Mientras caminaba a través de un laberinto de calles estrechas, muros mojados y casas antiguas; en el que un pueblo mestizo fue sometido por la aristocracia española durante muchos años y que hoy conocemos como la Candelaria en la ciudad de Bogotá; me preguntaba ¿Por qué los grupos armados que han existido en Colombia han optado por callar con un silencio eterno a todo aquel que intente buscar un bien colectivo? ¿Por qué nos hemos convertido en los asesinos de nuestra propia historia, de nuestra propia identidad?

¿Quién mató a María del Pilar Hurtado? Una mujer con vocación de transformación social que ejecutaron a sangre fría frente a sus hijos el año pasado. ¿Quién mató a Luis Soto? Un líder social que fue asesinado en su casa mientras guardaba la cuarentena durante la actual pandemia del covid-19. ¿Quiénes son los responsables de las inaceptables muertes a más de 400 líderes sociales ejecutados durante los últimos 3 años?

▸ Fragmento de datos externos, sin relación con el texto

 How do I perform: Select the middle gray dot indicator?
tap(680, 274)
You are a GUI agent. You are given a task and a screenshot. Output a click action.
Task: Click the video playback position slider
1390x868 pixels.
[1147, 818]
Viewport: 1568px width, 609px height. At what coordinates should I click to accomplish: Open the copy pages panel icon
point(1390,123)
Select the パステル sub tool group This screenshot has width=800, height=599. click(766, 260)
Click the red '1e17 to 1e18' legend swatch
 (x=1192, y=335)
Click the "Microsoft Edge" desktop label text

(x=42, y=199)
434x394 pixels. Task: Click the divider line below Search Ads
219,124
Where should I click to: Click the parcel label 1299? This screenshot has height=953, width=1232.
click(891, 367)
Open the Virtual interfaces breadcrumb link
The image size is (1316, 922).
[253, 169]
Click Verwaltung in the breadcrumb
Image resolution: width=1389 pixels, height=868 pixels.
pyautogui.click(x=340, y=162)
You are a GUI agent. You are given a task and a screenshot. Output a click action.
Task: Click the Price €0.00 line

“Los caparrapos”, provenientes del municipio Caparrapí Cundinamarca; el ELN, los herederos de las FARC, las antiguas “Autodefensas Unidas de Colombia (AUC)”, que hoy se hacen llamar las “Autodefensas Gaitanistas de Colombia (AGC)” o el “Clan del Golfo”; porque como dijo el líder social Andrés Chica, en una entrevista para la revista Semana, “Los paramilitares siguen existiendo, se transforman y cambian de nombre, pero ahí están”. Y “las Águilas Negras”.

Un grupo armado que, aunque la Dirección de Inteligencia de Policía (DIPOL) asegure su inexistencia desde hace años, miles de panfletos con amenazas a caudillos sociales son firmados con ese nombre. Y de acuerdo a Camilo González Posso, Director del Instituto de Estudios para el Desarrollo y la Paz (Indepaz), el nombre de “Águilas Negras” se ha convertido en una razón social que utilizan diversos grupos armados.

Entonces, al existir tantos panfletos de amenazas firmados como “Águilas Negras”, que en realidad podrían venir de cualquiera se crea una desinformación que finalmente no llega a ningún lado.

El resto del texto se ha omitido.